No podía faltar la moraleja, que es la misma para los dos cuentos: «Las niñas buenas acaban siendo felices». Y aquí podíamos añadir una coletilla cínica, al estilo de las moralejas de Perrault: «Siempre que encuentren quien les ayude».
(Extraído de El Padre Coloma y sus muñecas de palo por Marisol Dorao, Boletín de la Asociación Española de Amigos del Libro Infantil y Juvenil. Año VIII, Nº 13, junio 1990)
Desde Palacio pidieron al Padre Coloma que escribiera un cuento cuando a Alfonso XIII, que entonces tenía 8 años, se le cayó un diente. Y así fue cómo al jesuita se le ocurrió esta historia protagonizada por el rey Buby, que era como la Reina Doña María Cristina llamaba a su hijo, el futuro Alfonso XIII.
En este cuento, se habla del maravilloso viaje que el pequeño Rey Buby inicia de la mano del Ratón Pérez, transformado a su vez en un pequeño ratoncito, para conocer como vivían sus pequeños súbditos, algunos de ellos muy pobres, como el niño Gilito. En este viaje, Buby aprenderá valores como la valentía, el cuidado de sus súbditos y la generosidad.
Ratón Pérez, en palabras del Padre Coloma es pequeño, con sombrero de paja, lentes de oro, zapatos de lienzo y una cartera roja, terciada a la espalda.
La primera edición del cuento data de 1902, con una reedición ilustrada en 1911. Su manuscrito se conserva, desde 1894, en la biblioteca del Palacio Real.
De alguna manera, Ratón Pérez permitió la fijación de la tradición y de uno de sus elementos más importantes como es el regalo de una moneda (en el cuento, de oro) a cambio del diente caído bajo la almohada. Y no sólo en España, sino en la mayor parte del ámbito cultural hispanoamericano.

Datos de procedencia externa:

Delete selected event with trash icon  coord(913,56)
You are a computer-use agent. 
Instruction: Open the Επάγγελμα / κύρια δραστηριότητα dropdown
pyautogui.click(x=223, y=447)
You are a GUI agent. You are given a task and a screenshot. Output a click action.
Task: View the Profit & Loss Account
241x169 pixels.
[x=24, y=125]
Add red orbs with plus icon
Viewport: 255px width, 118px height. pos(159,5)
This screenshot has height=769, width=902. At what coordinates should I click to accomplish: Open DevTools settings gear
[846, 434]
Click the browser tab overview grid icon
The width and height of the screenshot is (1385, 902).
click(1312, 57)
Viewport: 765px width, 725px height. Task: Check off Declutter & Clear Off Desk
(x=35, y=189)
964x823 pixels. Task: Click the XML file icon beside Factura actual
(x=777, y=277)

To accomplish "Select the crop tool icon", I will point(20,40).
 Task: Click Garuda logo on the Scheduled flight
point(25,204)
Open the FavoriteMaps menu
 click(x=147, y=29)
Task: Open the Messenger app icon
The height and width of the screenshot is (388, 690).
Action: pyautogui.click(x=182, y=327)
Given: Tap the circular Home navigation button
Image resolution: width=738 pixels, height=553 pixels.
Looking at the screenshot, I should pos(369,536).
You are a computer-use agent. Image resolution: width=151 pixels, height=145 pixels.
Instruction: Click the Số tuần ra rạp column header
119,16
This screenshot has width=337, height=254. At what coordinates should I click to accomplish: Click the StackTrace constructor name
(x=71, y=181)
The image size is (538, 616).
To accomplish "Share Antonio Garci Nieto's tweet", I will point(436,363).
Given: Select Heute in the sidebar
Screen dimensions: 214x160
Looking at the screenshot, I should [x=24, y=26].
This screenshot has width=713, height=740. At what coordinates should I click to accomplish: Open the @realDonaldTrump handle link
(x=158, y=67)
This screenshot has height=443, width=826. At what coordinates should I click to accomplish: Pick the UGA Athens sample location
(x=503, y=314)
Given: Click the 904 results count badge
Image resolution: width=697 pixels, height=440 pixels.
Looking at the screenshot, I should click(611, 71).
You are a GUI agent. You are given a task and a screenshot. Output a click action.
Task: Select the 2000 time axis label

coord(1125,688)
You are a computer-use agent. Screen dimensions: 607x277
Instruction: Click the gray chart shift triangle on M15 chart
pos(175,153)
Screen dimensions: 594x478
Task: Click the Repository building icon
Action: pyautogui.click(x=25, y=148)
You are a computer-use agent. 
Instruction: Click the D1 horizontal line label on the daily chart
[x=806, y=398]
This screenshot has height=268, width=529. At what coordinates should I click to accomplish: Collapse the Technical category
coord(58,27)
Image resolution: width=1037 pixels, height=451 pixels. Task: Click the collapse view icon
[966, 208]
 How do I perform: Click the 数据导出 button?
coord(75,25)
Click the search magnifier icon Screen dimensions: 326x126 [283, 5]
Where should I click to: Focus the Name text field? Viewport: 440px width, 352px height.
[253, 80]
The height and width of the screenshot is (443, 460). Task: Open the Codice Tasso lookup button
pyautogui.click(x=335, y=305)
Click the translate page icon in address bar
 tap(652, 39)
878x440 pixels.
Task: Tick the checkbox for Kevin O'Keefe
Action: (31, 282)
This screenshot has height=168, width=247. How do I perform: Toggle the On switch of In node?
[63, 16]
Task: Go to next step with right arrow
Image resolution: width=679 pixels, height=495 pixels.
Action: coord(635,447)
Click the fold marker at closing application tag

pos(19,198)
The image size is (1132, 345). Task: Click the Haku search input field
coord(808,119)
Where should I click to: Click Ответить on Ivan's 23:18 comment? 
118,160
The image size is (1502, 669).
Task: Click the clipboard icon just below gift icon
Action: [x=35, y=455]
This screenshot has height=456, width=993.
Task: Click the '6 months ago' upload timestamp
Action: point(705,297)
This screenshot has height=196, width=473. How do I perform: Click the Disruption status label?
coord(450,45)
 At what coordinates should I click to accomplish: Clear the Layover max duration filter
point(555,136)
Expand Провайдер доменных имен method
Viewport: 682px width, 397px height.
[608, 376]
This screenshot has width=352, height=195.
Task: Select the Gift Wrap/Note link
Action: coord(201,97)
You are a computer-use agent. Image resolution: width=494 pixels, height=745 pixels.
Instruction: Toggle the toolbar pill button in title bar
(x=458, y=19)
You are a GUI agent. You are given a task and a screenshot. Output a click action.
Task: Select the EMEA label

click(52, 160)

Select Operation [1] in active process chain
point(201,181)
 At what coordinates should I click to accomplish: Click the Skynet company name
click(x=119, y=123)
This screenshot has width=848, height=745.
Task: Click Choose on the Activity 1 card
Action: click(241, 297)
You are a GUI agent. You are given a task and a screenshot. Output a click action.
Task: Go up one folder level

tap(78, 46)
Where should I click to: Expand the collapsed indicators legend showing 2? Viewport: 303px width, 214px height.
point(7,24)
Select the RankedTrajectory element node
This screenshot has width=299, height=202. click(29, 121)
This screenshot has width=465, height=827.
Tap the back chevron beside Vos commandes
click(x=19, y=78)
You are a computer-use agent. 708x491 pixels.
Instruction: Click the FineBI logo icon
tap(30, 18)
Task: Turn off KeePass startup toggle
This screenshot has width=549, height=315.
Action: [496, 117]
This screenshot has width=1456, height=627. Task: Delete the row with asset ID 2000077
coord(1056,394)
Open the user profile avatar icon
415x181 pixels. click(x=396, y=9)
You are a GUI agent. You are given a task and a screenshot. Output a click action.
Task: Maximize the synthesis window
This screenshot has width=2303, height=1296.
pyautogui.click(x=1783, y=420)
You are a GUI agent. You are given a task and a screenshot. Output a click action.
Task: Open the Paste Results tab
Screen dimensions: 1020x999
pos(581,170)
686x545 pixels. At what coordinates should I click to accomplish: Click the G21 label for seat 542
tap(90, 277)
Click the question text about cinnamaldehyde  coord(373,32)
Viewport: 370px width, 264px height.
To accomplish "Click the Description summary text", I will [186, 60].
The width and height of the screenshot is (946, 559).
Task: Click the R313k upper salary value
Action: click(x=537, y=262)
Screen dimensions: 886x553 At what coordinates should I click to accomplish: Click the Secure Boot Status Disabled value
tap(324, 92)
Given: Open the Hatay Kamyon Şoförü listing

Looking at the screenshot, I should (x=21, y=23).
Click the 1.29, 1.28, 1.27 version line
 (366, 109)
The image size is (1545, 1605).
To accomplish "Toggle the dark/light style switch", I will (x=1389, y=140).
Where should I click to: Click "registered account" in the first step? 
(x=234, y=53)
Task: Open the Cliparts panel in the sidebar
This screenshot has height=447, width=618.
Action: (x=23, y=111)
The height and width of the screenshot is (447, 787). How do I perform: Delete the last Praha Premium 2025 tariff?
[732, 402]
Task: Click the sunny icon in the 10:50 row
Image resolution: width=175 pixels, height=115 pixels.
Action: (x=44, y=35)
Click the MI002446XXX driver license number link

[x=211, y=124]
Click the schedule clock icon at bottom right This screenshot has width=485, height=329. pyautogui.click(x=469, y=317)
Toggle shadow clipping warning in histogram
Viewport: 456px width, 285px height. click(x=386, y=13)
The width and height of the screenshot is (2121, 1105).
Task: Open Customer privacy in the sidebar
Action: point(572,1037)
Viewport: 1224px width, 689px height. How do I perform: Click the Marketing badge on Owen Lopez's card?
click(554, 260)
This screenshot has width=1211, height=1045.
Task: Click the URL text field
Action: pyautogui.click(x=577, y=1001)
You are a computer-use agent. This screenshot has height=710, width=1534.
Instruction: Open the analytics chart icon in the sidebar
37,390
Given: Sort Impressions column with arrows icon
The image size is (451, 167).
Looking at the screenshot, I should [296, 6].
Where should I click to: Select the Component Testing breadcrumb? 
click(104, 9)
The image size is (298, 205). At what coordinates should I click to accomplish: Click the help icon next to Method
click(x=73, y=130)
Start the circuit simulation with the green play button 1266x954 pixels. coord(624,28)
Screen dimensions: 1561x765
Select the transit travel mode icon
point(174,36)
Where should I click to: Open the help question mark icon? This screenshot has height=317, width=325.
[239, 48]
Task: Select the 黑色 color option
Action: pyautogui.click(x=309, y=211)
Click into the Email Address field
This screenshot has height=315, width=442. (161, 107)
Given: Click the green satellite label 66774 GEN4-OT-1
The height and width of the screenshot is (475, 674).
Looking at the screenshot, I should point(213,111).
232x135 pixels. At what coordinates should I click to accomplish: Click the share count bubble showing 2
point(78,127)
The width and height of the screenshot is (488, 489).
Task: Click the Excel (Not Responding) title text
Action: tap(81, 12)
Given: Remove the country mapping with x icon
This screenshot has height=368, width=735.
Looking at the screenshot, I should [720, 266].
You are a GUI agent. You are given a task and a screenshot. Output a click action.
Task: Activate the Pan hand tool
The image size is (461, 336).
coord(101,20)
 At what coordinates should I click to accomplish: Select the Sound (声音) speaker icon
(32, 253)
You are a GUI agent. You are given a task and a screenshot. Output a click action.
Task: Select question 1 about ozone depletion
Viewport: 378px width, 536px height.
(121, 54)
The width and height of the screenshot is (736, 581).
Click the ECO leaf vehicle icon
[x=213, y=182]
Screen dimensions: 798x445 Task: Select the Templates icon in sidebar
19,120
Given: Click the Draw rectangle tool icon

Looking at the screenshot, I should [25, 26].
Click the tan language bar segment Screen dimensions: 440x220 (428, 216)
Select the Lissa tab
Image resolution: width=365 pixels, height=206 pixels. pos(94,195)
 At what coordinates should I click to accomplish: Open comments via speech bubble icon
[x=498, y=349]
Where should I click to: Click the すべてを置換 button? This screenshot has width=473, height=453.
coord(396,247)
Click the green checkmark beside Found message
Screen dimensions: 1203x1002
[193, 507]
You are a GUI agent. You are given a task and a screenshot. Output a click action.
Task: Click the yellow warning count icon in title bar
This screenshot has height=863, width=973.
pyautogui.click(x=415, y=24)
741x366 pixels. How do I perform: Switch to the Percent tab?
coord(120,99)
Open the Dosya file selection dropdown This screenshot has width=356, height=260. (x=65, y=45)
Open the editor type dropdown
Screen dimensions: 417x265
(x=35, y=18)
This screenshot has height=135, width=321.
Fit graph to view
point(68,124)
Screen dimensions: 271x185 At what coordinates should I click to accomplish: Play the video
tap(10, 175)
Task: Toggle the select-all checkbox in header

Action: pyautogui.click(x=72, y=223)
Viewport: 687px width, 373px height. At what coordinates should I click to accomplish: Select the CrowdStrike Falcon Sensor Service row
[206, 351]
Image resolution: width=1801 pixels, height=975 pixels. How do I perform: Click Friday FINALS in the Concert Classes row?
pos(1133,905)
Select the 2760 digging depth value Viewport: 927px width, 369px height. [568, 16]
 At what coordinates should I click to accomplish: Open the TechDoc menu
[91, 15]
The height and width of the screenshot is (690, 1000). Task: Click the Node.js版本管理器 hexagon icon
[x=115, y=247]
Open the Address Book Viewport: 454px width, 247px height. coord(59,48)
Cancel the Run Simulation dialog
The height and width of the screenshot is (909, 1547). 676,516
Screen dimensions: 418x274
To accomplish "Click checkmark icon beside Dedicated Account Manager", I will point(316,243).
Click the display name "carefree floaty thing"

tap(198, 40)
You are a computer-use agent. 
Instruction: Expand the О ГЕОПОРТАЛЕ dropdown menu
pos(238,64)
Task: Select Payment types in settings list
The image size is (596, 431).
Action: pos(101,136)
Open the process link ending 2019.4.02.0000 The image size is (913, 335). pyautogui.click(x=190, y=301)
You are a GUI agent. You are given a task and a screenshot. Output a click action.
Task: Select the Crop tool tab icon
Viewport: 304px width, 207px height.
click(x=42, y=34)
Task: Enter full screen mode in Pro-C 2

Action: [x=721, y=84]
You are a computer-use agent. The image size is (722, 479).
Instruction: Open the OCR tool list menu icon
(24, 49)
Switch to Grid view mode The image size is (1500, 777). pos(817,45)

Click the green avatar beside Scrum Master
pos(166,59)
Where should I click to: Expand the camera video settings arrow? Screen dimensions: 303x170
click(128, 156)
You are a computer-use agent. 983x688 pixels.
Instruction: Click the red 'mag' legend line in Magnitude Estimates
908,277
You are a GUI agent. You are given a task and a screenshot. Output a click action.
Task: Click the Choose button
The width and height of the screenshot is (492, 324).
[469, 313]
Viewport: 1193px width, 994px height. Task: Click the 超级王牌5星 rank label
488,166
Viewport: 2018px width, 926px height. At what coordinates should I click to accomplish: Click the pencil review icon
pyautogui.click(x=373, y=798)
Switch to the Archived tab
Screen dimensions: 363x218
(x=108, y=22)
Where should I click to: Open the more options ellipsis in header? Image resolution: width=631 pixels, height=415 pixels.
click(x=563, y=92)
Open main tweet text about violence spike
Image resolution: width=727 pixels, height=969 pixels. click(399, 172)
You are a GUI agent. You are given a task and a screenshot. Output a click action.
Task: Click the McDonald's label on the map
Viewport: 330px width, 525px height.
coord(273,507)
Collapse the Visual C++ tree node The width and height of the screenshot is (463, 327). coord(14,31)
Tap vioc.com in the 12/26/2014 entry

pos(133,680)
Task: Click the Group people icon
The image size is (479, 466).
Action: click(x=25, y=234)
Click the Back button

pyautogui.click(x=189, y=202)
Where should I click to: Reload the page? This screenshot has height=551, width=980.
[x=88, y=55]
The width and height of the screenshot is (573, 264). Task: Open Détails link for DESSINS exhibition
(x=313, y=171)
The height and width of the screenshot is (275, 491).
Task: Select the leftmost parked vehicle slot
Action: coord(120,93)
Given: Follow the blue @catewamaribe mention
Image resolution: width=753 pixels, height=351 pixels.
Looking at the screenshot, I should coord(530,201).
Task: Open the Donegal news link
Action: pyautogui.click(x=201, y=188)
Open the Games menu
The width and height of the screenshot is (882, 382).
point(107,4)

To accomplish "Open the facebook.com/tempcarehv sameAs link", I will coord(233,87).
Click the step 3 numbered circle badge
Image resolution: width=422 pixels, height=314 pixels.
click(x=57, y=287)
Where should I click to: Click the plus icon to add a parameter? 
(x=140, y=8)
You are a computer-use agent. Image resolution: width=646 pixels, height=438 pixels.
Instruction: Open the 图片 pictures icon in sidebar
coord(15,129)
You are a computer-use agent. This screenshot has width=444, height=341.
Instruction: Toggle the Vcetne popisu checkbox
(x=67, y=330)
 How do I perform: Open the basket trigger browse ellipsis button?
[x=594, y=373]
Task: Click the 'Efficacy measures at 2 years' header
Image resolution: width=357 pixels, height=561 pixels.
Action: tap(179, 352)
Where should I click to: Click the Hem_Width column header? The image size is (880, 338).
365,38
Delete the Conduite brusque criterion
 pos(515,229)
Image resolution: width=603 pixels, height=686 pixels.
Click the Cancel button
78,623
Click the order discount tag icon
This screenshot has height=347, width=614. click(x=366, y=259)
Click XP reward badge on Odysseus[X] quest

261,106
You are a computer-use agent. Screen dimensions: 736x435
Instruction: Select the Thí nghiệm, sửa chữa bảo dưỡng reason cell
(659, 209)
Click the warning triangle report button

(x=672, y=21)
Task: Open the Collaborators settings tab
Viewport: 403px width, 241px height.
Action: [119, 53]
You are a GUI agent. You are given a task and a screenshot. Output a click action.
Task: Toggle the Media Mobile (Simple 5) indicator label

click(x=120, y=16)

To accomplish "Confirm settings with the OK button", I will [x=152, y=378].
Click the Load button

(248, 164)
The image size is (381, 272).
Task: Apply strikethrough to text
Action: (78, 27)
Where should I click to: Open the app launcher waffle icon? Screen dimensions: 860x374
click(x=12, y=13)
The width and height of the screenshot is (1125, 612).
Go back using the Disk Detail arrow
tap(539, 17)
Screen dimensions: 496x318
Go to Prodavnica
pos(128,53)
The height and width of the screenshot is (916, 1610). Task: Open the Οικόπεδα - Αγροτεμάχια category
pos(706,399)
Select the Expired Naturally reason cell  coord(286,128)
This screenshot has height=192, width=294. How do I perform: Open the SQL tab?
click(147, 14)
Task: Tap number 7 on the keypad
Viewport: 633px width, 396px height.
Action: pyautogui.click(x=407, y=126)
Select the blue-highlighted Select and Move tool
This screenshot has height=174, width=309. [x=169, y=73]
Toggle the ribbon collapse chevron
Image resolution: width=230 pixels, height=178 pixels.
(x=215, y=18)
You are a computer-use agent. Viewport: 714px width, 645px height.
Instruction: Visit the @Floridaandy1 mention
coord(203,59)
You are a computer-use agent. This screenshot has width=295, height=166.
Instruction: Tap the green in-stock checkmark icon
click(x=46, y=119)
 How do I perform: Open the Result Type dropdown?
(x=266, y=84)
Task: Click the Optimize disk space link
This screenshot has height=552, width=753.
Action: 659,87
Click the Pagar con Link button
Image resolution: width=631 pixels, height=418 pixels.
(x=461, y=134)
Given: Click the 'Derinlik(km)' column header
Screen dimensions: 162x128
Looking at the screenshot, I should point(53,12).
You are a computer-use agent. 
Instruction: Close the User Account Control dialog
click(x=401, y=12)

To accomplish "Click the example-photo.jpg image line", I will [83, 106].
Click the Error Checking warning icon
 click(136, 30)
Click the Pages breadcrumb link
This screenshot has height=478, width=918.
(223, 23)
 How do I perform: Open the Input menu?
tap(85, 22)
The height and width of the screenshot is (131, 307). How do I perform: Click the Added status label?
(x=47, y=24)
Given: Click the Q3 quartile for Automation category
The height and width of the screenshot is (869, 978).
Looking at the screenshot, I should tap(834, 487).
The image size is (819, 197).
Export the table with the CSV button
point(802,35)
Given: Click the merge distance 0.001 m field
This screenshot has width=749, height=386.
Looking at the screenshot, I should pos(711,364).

Desde los tiempos del Padre Coloma, el personaje se ha enriquecido con infinidad de relatos, cuentos y dibujos, nacidos de los más diversos artistas y escritores, que lo han tomado como base, lo han recreado y que han acrecentado su magia y la ilusión de los más pequeños y, ¿por qué no?, de todos los que aún nos sentimos niños a veces.